Thursday, 16 September 2010
Would You Eat McFrankenmeat?
Old McDonald's lost his farm to the land of science and white coats. Tinkering with nature is not a new phenomenon, but in the race to resolve the world's obsession with meat, is science pushing the boundaries too far? As it stands, there are two meaty options in the pipeline – the attack of the clones or lab-flesh. Frankly, both fill me with skepticism and horror. Farming consigned to the dark ages and science our new saviour? I've yet to be convinced.
No self-respecting veggie would ever consider cloned meat an alternative. For one, it still causes unnecessary suffering to the animal, such as health problems and birth defects, and two, encourages the continuance of factory farming. Worse than the latter, it's purpose-designed meat with no thought given to the sentient being concerned. Cloned animals, or humans for that matter, can't possibly have thoughts and feelings can they? Science would have us believe clones are little more than robots bred only to combat the shortcomings of humankind. I was therefore surprised to learn of PETA's $1 million prize fund to any organisation perfecting cloned meat to market by 30th June 2012. As far as I can see, there's nothing ethical about the treatment of cloned animals. A different PR spin maybe, but another meat to market all the same.

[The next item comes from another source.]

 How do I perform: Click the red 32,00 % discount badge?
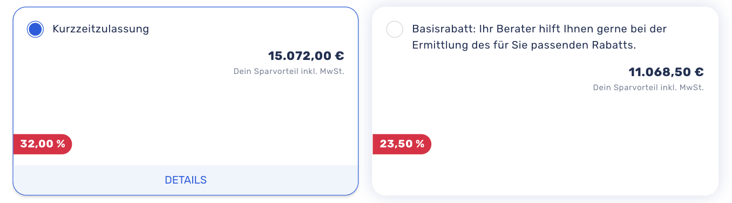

The latest scientific ruse much talked about is in-vitro meat. Still in the early stages, it's basically a cluster of cells taken from a live animal and growth replicated in a Petri dish. Literally, a lab-grown creation. The initial developments have been promising so we're told, and the whole world, it seems, is debating its merits, vegetarians and vegans included. What does the advent of lab-flesh mean for the vegetarian movement? Are we too in danger of becoming a dying breed? I recently attended a debate chaired by the Vegetarian Society on this very subject. Both sides for and against were very eloquently put. In-vitro meat cleverly uses the same arguments as vegetarianism – reduces suffering to animals, better for the environment and public health etc. Is this not a ploy to rid the world of vegetarianism? I mean if even veggies go for it then man and science has won. An excellent marketing strategy, but I take issue with a number of lab-meat's supposed benefits. The end of animal suffering and poverty being just a couple of them. Can we really trust that “donor” animals will be treated humanely? How will this and the labelling of artificial meat be policed? The idea that poverty will be solved on any scale by this lab-grown monster is also entirely flawed. Like going organic, it probably won't be economically or commercially viable. There's a reason why poverty is still alive in the third world and it's called exploitation. Poverty keeps the masses in line and forces reliance on American aid. If we were that concerned, we could have taken appropriate measures long ago, but even now we are still dragging our feet. The immediate solution is obvious: to face our evident gluttony and reduce our meat consumption. Any food wasted or used to fatten up livestock is a lost resource to millions of others.
Whether you decide lab-flesh is for you or not depends on your reasons for turning vegetarian. If like me, you're not on a crusade to convert others, then Frankenstein food may never be your future. Personally, I could never return to the taste or texture of meat, artificial or not. Sometimes I find even meat-free alternatives voids this belief. The day may come when we have no other choice but to order McFrankement and fries. What will you decide?